- _PROVIDED INFORMATION_
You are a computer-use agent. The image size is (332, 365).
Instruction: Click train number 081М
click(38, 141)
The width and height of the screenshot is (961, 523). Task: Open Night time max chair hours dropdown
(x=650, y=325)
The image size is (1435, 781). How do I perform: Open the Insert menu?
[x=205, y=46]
==
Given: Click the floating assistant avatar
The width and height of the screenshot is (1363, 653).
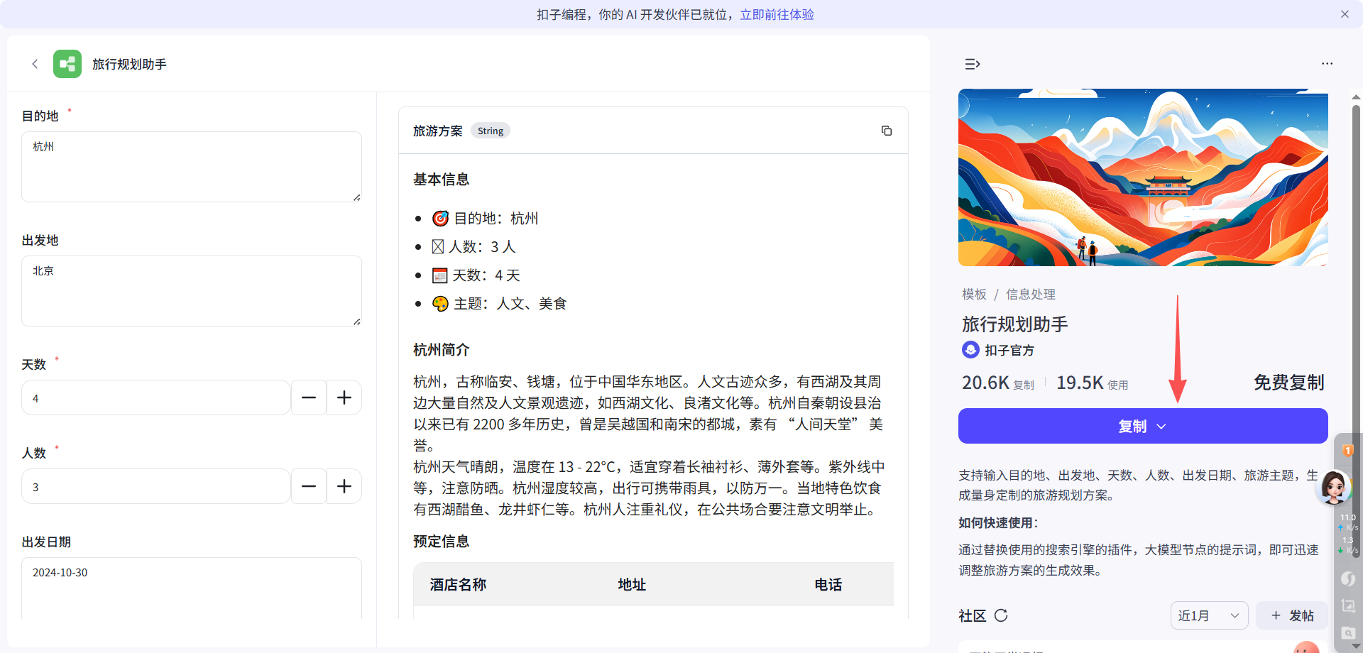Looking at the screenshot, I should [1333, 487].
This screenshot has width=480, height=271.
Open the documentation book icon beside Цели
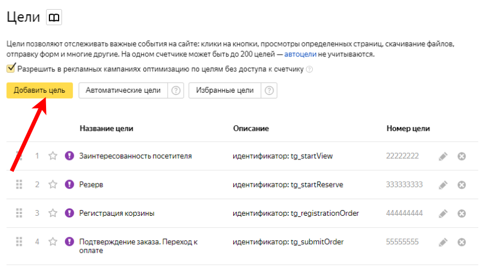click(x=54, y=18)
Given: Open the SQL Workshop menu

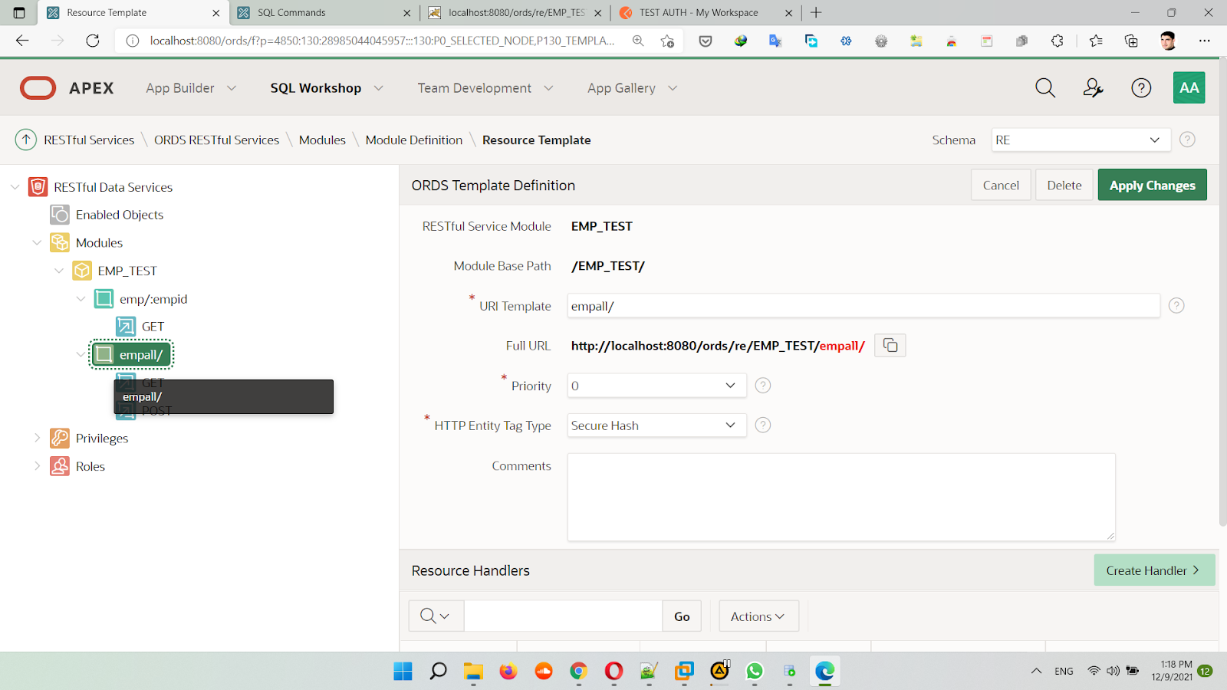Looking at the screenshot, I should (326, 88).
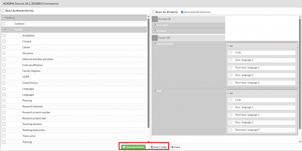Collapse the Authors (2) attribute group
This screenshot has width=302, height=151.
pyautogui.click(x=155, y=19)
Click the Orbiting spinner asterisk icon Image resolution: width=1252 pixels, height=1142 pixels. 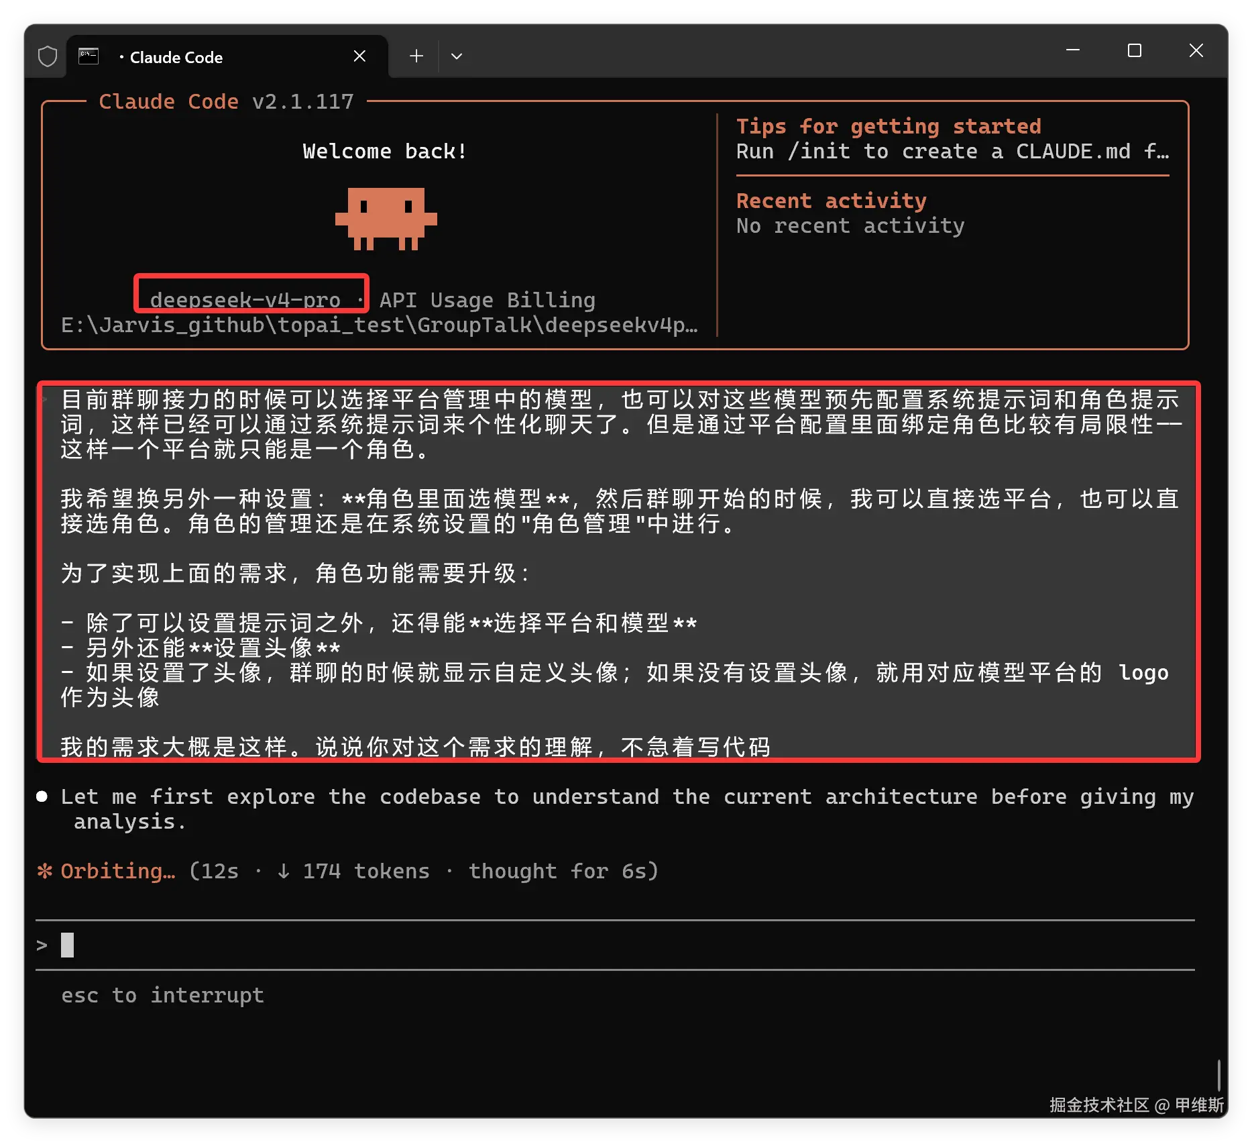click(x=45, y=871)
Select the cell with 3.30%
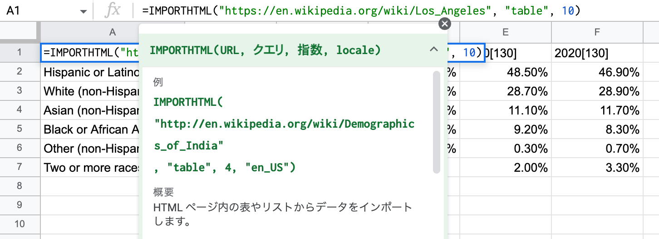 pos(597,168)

- _SHORT PROBLEM_
Rewrite the part that opens with the line containing "This screenshot has width=480, height=271." and closes with the line containing "click(x=54, y=18)", swapping "documentation book icon" for "help icon" and keeping everything else the same. Leave the pictures out of your answer.

- _EXERCISE ANSWER_
This screenshot has width=480, height=271.
Open the help icon beside Цели
click(x=54, y=18)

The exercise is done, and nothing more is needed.